Perdere tempo
per capire

Due pagine che valgono un manuale e due parole prese da quella straordinaria cronaca che sono i Vangeli. Jorge Mario Bergoglio fa lezione di giornalismo nel Messaggio per la giornata mondiale delle comunicazioni sociali numero 55 e concentra il metodo in due verbi «vieni e vedi», gli unici all’origine del mestiere, gli unici da conficcare nel cuore della passione di raccontare. Dovrebbero essere inchiodate sulla porta di ogni redazione del mondo. È un Messaggio perfetto nell’analisi e nei rimedi di ciò che oggi nell’informazione tutti denunciano e poi rimane sempre come prima. Giornali fotocopia, siti web tutti uguali, informazione preconfezionata, anzi «di palazzo», scrive il Papa, autoreferenziale, che non coglie né le cose che non vanno, né tantomeno le energie nascoste, positive e virtuose, tra le pieghe.

Alzi la mano chi non si è lamentato almeno una volta. Ma poi che ha fatto? Oggi si passa troppo tempo a trovare giustificazioni e colpe che sono sempre degli altri, della globalizzazione, di processi ineluttabili, di tecnologie malandrine, di competenze disinnescate dalle logiche delle lobby. Bergoglio spariglia le carte e mette di fronte ognuno alla propria responsabilità. Chiama ad una rivoluzione, al rovesciamento di modelli consolidati, dice basta alle scuse, ai pretesti, alle attenuanti. Se c’è qualcosa che non va nella comunicazione, se siamo arrivati al colmo della misura di un’informazione che tradisce gli uomini invece di migliorarli con un’azione «limpida e onesta», l’errore va cercato dentro noi stessi che abbiamo perso il significato del nostro operare, che abbiamo abdicato alla nostra responsabilità e ci accontentiamo del «già saputo».

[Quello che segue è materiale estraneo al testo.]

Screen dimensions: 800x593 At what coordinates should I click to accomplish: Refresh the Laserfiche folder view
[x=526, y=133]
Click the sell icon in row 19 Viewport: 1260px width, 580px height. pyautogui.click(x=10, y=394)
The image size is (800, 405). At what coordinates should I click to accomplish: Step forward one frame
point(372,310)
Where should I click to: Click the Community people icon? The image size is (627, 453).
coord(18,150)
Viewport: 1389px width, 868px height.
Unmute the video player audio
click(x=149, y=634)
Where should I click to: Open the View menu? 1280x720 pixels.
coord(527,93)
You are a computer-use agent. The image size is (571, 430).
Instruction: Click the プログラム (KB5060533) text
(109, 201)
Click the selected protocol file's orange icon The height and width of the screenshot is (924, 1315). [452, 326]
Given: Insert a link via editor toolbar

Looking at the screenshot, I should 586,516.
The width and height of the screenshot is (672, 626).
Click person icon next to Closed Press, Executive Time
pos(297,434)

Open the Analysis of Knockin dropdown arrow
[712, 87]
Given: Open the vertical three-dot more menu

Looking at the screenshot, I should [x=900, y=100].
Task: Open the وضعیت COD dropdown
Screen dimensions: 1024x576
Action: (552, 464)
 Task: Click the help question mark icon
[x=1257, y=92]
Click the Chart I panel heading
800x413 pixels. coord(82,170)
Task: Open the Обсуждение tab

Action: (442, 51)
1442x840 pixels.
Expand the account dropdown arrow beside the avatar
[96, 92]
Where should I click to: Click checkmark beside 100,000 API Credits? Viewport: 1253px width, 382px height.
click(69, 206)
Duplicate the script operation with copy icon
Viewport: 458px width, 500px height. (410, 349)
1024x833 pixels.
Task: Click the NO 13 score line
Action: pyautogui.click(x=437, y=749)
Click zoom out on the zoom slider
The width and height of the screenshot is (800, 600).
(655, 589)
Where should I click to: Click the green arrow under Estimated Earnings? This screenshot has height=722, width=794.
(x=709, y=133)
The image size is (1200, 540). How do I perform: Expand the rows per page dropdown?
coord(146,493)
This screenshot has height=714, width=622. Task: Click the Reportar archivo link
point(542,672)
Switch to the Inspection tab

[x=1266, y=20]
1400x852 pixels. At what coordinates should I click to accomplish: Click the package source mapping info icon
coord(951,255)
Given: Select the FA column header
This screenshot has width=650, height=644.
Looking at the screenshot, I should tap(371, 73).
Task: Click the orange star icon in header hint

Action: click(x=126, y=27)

Una bella botta, insomma, uno schiaffo che fa bene al giornalismo e all’intero processo della comunicazione. Mette in guardia sulle insidie e non solo quelle del web, dettate da troppa velocità e da scarsa capacità di verifica. Il punto centrale sta in una frase: «Perdere tempo per capire». E poi andare, camminare, vedere. Il Papa usa il consiglio principe del buon giornalismo, consumare la suola delle scarpe e non accontentarsi di quello che si vede dallo schermo di un computer. Oggi l’impresa è difficile, perché mancano i soldi, perché il potere, la propaganda, gli uffici delle pubbliche relazioni e la «bestia» che tende a governare la rete, iniettano paura nelle relazioni sociali o addirittura privano della propria libertà le persone più giovani e fragili portandole verso un limite che può avere conseguenze tragiche, e contestano ogni forma di controllo e verifica.

Il giornalismo che auspica il Papa è del tutto opposto perché non deve usare parole vacue, parlare all’infinito per non dir nulla, scrive Bergoglio riprendendo una frase del Mercante di Venezia di Shakespeare. Il giornalismo deve raccontare e smascherare, non accettare l’oblio come moneta di scambio, riequilibrare le emozioni e farlo con meno presunzione e più umiltà, con più studio e più fatica, gettando luce sui contesti, dove anche i particolari contano, dando ragione dei nessi, facendo chiarezza su chi fa cosa e perché.

Conoscere e raccontare i fatti, i valori, la moralità è cruciale in contesti di emergenza dove si tende a sfuggire alle regole e dove la questione delle fonti rischia di passare in secondo piano come accade con l’onda delle fake news sulla pandemia. Ma raccontare permette anche di diradare la nebbia dell’informazione sui vaccini solo per pochi o sulla rotta balcanica o sulla guerra in Etiopia, dove i giornalisti non sono i benvenuti, ma dove qualcuno va con coraggio.

Bergoglio nel Messaggio li ringrazia, perché c’è anche un giornalismo che protegge, che dà voce, aiuta gli uomini a riconoscersi fratelli, argina derive tragiche nel trattamento dei più deboli, siano essi malati o immigrati, un giornalismo tessuto di sacrificio, di ricerca, di responsabilità. Enrie Pyle uno dei più grandi reporter di guerra di tutti i tempi diceva «non mi pagano per essere obiettivo, ma per raccontare ciò che vedo». Venne ucciso da un cecchino nel 1945 durante la battaglia di Okinawa nel Pacifico. Lo piansero i soldati e le loro famiglie e non gli Stati Maggiori. Oggi lo piangerebbe Jorge Mario Bergoglio.